So far my experience with Nextcloud has been that it is a pain in the arse to install, and once it’s installed is slow as anything. Literally couldn’t run it on my pi 3b, now got it up and running pretty nicely on a NUC but it’s still not great. Have caching set up.
I have the notes app installed on my android phone and I can never used rich text editing because it gives timeout error.
This shouldn’t be this complicated. All I want is to de-Google my documents and notes, and self-host my kanban. I don’t really need the rest though it’s nice to have the options.
Do people use alternatives? Am I doing something completely wrong? I set it up using nginx which I know is not supported, but the alternative using Docker AIO didn’t allow me to use custom port easily.
Nginx is supported and a good choice. What database are you using? I’d recommend MariaDB.
Nginx alone will not speed up Nextcloud. Use Postgres instead of MySQL and configure Redis and PHP Cache. This will speed up most. And Nginx is not officially support, see here
The documentation says nginx is not officially supported: https://docs.nextcloud.com/server/19/admin_manual/installation/nginx.html
I am using mariadb
Ah right, sorry; the company doesn’t support it directly but the docs provide an example. To me as tinkerer that was solid enough 😂😅
Pydio and Seafile are alternatives I’ve tried. Pydio was pretty fast too. I agree with you on Nextcloud, I want to like it but I inevitably start having issues and it’s slow even after tuning. It just tries to do too much and shouldn’t be that complex to spin up a file server.

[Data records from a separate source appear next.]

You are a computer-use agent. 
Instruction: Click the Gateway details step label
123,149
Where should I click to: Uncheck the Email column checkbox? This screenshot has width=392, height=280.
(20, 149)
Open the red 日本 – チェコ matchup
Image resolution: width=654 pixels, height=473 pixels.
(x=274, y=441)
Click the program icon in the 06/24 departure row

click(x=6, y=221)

To be honest I’m not interested in the file sharing side of nextcloud as I use Syncthing, I’m more interested in the utilities (eg notes, kanban) and the office capabilities. I want to replace gsuite
I dont know about kanban but the other stuff can be achieved via webdav. All major webservers can do that or you just use filebrowser.org (a selfhosted webdav server with built-in user management).
I’ve also had nothing but troubles with NC. I tried the AIO option and while it was easier to setup, it was still slow on both a VPS and my local unRAID server. I find that if you’re simply using it as a sync point for apps instead of regularly using the web portal, it’s ok. Seafile is insanely fast. But it stores the data in chunks on the server which some do not like as it can complicate backups. I work around that by just backing up from one of my always on clients since the seadrive client mounts the chunks into usable format. That works great.

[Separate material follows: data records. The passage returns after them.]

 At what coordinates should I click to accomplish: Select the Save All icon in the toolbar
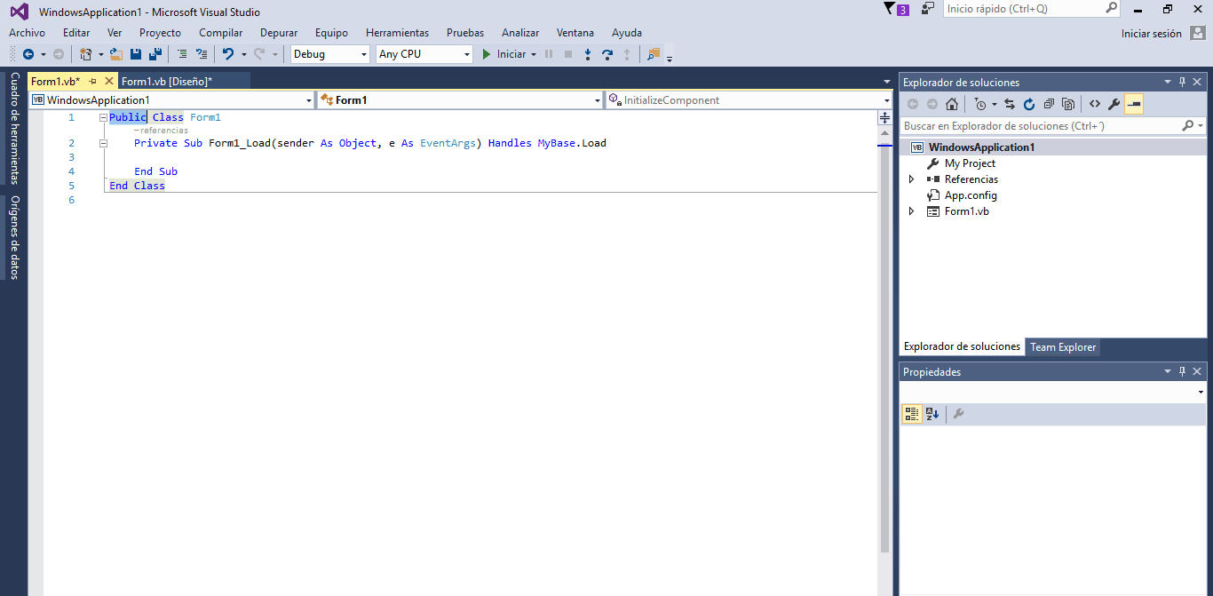(155, 53)
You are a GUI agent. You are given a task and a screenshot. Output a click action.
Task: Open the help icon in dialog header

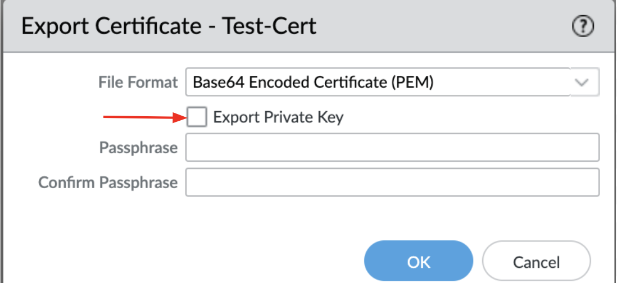[583, 26]
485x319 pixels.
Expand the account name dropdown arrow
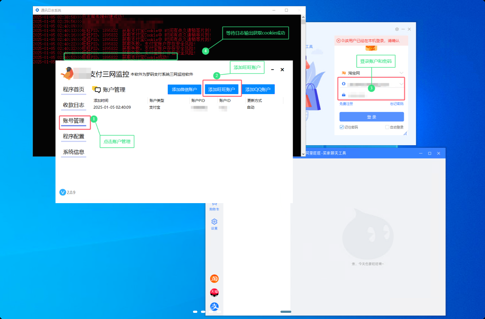point(401,84)
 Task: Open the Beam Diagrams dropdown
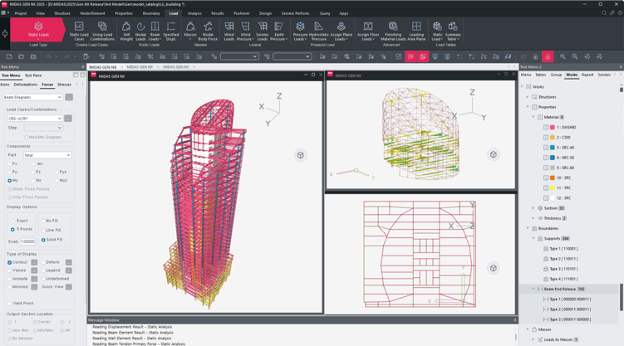[32, 97]
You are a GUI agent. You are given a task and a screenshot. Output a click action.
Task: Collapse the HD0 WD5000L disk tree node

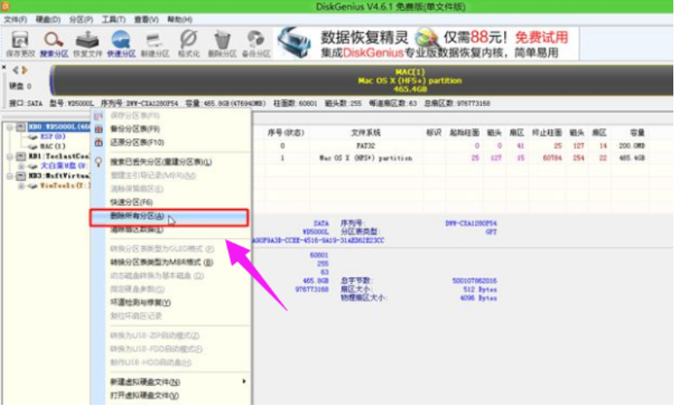pos(9,127)
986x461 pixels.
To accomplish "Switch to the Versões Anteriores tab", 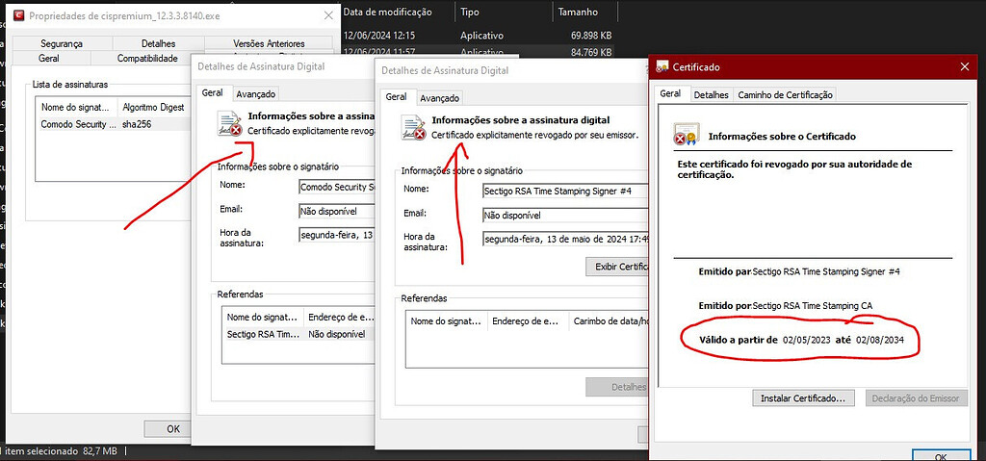I will point(269,43).
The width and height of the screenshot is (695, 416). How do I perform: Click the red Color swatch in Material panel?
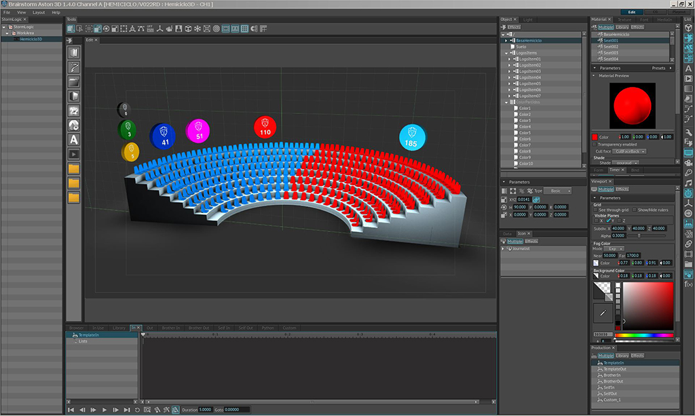(595, 137)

Then again, NC is way more app than I need.
For speed Seafile absolutely smokes Nextcloud.
If you create an account they’ll give a pro license (limited to 3 users) for free. Or you can stick with the always free community edition which works great too.
I use Syncthing for my files, I don’t need a Web ui so it’s great and handles huge directories easily.
Go for the AllinOne (AIO) Installation! Had huge performance issues first (Nextcloudpi Docker & normal Nextcloud Docker) and none with the current install.
You get a self servicing (updates/installation/etc.) docker install with backups and administration portal.
From the instructions it looked like anything other than the default ports is not supported in AIO. I want to host other sites on this server without much complication.
So use a reverse proxy like Nginx Proxy Manager
Yes, a reverse proxy can fix this issue.
Wdym nginx is not supported? It very much is. Nextcloud is a pain to set up but after fiddling with settings for a day or two you can get it working smoothly. In my experience there are no good alternatives to it.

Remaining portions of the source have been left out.